Batch processing is a technique in which an Operating System collects the
programs and data together in a batch before processing starts. This type of
operating system does not interact with the computer directly. Example: Punch
Card
What is time sharing operating system?
Time-sharing is a technique which enables many people, located at various
terminals, to use a particular computer system at the same time. This is an
extension of multi programming. Example: Unix
Multi programming: single processor and multiple programs. Computer running
Google Chrome and Word file simultaneously is example of multi programming.
What is distributed operating system?
Distributed systems use multiple central processors to serve multiple real-time
applications and multiple users. Data processing jobs are distributed among the
processors accordingly. Example: Plan 9, MOSIX
Distributed operating system is also known as loosely coupled system.
What is Network Operating System?
A Network Operating System runs on a server and provides the server the
capability to manage data, users, groups, security, applications, and other
networking functions. Examples: windows, LINUX, MAC etc
What is Real Time Operating System?
Real time operating system is intended to take and execute data instantly without
any buffer delay.
What is multitasking?
Multitasking is when multiple jobs are executed by the CPU simultaneously by
switching between them. Switches occur so frequently that the users may interact
with each program while it is running.
Multitasking Operating Systems are also known as Time-sharing systems.
Difference between multi programming and multi tasking?
Multiprogramming works on single processor whereas Multitasking works on
multiple processors.
What is spooling?
Spooling is an acronym for simultaneous peripheral operations on line.

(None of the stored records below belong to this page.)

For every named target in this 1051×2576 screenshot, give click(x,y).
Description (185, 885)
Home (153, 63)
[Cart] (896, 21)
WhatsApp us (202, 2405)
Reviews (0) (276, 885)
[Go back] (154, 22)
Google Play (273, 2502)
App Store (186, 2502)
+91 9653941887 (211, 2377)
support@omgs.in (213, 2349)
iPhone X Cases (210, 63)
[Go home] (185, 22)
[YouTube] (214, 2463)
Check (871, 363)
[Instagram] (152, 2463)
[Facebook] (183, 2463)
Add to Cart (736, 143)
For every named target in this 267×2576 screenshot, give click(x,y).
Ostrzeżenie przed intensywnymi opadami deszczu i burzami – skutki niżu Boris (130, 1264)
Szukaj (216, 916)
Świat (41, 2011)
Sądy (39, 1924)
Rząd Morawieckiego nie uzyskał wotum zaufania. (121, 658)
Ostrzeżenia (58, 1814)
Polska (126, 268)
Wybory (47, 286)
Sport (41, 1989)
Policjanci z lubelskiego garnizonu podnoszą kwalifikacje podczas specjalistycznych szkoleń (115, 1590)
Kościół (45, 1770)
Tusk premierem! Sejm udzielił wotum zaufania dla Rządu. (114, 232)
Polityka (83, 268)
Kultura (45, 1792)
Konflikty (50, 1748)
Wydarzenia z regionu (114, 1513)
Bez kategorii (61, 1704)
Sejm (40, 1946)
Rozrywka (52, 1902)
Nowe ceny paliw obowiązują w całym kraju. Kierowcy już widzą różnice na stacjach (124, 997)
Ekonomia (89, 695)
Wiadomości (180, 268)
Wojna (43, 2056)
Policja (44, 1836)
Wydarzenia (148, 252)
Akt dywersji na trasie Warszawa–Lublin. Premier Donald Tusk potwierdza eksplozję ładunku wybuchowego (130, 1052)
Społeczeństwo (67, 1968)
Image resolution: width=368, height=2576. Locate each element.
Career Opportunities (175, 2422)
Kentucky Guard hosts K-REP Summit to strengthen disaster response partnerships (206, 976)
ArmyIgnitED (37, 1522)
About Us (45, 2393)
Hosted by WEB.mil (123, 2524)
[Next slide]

Spooling
refers to putting data of various I/O jobs in a buffer.
When a program is loaded into the memory and it becomes a process, it can be
divided into four sections : stack, heap, text and data.
Stack contains the temporary data such as method/function parameters, return
address and local variables.
Heap: this is dynamically allocated memory to a process during its run time.
What is process scheduling?
The process scheduling is the activity of the process manager that handles the
removal of the running process from the CPU and the selection of another process
on the basis of a particular strategy.
A Process Scheduler schedules different processes to be assigned to the CPU based
on particular scheduling algorithms.
Which are popular CPU scheduling algorithms?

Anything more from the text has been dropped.